Xiong, Jinshan jinshan.xiong at intel.com
Wed Jul 26 13:17:49 PDT 2017


Thanks for the detailed explanation from Patrick.

“Does that mean, … Is there not any limit how many one
client can have at one point of time?”

In theory, it’s possible that there exist that many active RPCs at one time, which is why I think it’s not feasible to have per-OSC page pool.

“… Once we have a smaller pool than
we need, we have to block or skip compression, which is undesirable.
But I don't know how to determine the required size.”

It’s probably not good to skip compression once it runs out of pages in pool, instead it should be blocked waiting for pages to be available. It will spend some time on waiting for the available pages, but at the end it will transfer less data over the network, and OST will also write less data to disk, so that it can still be performant.
Of course, we can make it smarter by checking if there are too many threads waiting for available pages, and in that case we decide to not compress some RPCs. But this work can be deferred to the time after we have the code running and tune it by actual workload.

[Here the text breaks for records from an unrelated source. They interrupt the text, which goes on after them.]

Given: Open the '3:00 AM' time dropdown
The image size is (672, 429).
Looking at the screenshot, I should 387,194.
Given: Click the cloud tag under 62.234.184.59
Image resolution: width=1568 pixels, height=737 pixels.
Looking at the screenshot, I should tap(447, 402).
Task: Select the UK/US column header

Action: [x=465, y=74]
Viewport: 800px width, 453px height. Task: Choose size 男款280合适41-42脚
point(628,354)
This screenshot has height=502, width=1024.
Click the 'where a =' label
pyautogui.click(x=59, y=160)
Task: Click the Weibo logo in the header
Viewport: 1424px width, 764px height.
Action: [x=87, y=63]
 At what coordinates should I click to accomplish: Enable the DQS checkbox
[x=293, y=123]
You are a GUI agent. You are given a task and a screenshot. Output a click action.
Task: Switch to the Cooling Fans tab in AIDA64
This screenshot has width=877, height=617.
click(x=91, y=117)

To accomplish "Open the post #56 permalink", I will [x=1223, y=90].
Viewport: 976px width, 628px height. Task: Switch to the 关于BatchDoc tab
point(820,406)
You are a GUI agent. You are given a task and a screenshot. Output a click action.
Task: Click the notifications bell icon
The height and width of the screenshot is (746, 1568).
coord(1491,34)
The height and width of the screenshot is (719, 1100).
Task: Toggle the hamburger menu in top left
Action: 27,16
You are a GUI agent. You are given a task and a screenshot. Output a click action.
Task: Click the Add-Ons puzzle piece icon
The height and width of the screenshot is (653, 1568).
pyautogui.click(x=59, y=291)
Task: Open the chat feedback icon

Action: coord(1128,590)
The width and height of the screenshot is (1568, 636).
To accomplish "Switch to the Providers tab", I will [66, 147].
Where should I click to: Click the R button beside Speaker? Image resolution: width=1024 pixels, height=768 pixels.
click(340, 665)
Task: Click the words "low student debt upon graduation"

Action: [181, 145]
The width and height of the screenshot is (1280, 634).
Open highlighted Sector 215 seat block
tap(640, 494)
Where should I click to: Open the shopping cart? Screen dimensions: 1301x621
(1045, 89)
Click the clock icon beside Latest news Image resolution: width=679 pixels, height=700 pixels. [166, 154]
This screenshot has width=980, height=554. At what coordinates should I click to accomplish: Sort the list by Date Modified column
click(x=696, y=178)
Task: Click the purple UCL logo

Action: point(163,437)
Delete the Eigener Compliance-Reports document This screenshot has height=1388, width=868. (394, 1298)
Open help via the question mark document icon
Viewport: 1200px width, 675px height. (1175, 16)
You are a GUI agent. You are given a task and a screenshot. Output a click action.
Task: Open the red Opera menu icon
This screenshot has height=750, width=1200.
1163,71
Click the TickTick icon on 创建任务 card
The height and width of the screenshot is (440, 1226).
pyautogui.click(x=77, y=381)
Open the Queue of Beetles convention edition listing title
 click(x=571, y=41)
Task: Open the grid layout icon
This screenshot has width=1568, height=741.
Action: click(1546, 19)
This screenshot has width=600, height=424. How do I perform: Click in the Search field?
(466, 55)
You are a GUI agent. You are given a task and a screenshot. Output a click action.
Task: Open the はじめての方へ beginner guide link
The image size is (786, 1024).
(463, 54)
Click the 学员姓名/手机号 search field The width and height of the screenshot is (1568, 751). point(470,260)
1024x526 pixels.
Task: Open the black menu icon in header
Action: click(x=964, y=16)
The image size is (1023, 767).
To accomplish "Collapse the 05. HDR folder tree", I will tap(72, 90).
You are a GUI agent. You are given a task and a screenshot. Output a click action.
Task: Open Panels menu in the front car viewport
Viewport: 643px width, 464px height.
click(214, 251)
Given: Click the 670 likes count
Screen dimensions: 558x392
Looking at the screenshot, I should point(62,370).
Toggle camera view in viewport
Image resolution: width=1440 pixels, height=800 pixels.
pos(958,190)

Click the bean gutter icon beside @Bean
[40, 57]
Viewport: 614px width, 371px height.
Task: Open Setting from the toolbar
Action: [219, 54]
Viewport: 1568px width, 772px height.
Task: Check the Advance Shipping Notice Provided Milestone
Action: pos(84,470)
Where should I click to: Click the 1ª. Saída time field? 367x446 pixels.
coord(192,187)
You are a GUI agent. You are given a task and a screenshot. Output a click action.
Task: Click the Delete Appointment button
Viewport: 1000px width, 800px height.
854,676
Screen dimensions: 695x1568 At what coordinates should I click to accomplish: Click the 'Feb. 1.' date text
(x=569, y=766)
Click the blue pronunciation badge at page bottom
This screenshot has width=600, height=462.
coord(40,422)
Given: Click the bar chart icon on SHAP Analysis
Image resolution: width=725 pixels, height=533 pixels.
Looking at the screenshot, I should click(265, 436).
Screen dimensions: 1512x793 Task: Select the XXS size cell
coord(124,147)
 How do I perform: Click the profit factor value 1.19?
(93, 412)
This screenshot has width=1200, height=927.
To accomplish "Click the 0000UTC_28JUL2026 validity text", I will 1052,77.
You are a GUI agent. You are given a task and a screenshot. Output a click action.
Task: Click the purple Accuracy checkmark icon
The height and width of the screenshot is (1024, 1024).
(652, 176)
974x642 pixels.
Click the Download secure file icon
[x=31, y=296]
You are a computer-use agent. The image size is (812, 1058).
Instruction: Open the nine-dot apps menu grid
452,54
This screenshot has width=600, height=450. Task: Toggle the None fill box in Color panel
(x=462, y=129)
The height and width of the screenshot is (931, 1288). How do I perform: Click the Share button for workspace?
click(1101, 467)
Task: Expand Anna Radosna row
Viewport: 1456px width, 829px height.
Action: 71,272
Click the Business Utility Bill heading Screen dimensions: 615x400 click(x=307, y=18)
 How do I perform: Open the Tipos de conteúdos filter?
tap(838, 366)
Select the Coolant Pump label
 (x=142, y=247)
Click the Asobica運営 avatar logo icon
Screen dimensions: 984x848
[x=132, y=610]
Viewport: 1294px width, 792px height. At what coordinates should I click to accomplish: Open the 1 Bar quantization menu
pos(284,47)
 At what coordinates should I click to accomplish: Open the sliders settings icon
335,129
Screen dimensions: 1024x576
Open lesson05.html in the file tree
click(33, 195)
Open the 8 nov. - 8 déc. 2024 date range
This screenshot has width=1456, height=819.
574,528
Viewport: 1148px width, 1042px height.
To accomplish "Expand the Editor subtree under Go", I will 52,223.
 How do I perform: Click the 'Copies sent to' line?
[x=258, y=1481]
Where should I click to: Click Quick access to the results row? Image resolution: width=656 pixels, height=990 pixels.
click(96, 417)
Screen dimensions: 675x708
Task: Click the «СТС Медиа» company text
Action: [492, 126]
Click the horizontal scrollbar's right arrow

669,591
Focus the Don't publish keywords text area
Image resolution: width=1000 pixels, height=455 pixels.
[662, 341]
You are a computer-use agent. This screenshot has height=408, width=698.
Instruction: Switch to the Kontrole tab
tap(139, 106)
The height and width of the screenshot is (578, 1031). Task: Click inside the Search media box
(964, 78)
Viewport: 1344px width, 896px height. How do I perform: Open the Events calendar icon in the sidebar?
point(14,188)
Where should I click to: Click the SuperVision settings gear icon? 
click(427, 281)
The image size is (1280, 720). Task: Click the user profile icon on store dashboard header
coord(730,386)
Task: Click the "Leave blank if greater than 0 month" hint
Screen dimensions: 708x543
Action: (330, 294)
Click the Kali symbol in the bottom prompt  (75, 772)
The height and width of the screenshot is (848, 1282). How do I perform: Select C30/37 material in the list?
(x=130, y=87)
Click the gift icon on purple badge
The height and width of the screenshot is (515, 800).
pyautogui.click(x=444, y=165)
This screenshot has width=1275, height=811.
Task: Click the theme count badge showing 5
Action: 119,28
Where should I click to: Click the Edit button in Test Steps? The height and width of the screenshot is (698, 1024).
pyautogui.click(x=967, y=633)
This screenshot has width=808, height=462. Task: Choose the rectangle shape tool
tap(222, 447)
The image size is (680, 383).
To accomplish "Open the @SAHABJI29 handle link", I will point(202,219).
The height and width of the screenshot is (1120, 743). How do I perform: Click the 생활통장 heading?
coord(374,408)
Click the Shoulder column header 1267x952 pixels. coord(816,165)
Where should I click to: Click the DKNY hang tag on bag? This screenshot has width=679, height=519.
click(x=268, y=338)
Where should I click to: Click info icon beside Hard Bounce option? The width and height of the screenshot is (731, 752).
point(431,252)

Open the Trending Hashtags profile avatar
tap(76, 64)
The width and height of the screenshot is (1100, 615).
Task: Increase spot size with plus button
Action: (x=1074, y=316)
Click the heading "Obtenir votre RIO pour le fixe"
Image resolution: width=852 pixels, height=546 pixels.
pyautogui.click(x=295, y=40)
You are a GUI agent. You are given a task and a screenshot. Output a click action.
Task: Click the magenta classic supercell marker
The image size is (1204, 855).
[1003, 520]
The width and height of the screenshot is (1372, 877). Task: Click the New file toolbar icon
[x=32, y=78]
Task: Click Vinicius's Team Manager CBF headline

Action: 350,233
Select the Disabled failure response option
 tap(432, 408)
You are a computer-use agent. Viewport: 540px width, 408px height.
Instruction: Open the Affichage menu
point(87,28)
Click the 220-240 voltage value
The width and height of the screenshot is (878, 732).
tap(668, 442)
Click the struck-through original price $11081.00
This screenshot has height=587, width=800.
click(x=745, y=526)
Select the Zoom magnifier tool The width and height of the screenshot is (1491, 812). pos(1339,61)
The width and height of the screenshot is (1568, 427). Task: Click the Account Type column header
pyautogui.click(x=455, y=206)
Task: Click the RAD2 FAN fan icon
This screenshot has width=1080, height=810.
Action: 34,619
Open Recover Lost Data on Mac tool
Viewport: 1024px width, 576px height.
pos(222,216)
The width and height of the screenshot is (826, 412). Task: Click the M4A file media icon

In order to decide the size of the pool, we should consider the number of CPUs on the client node, and the default RPC size. Let’s start with MAX(32, number_of_cpus) * default_RPC_size, and the default RPC size is 4MB in 2.10+ releases.

Jinshan

From: lustre-devel <lustre-devel-bounces at lists.lustre.org> on behalf of Patrick Farrell <paf at cray.com>
Date: Wednesday, July 26, 2017 at 11:27 AM
To: Anna Fuchs <anna.fuchs at informatik.uni-hamburg.de>, "Xiong, Jinshan" <jinshan.xiong at intel.com>
Cc: Matthew Ahrens <mahrens at delphix.com>, "Zhuravlev, Alexey" <alexey.zhuravlev at intel.com>, lustre-devel <lustre-devel at lists.lustre.org>
Subject: Re: [lustre-devel] Design proposal for client-side compression

Anna,

Having reread your LAD presentation (I was there, but it's been a while...), I think you've got a good architecture.

A few thoughts.

1. Jinshan was just suggesting including in the code a switch to enable/disable the feature at runtime, for an example, see his fast read patch:
https://review.whamcloud.com/#/c/20255/
Especially the proc section:
https://review.whamcloud.com/#/c/20255/7/lustre/llite/lproc_llite.c
The effect of that is a file in proc that one can use to disable/enable the feature by echoing 0 or 1.
(I think there is probably a place for tuning beyond that, but that's separate.)
This is great for features that may have complex impacts, and also for people who want to test a feature to see how it changes things.
2. Lustre clients iterate over the stripes, basically.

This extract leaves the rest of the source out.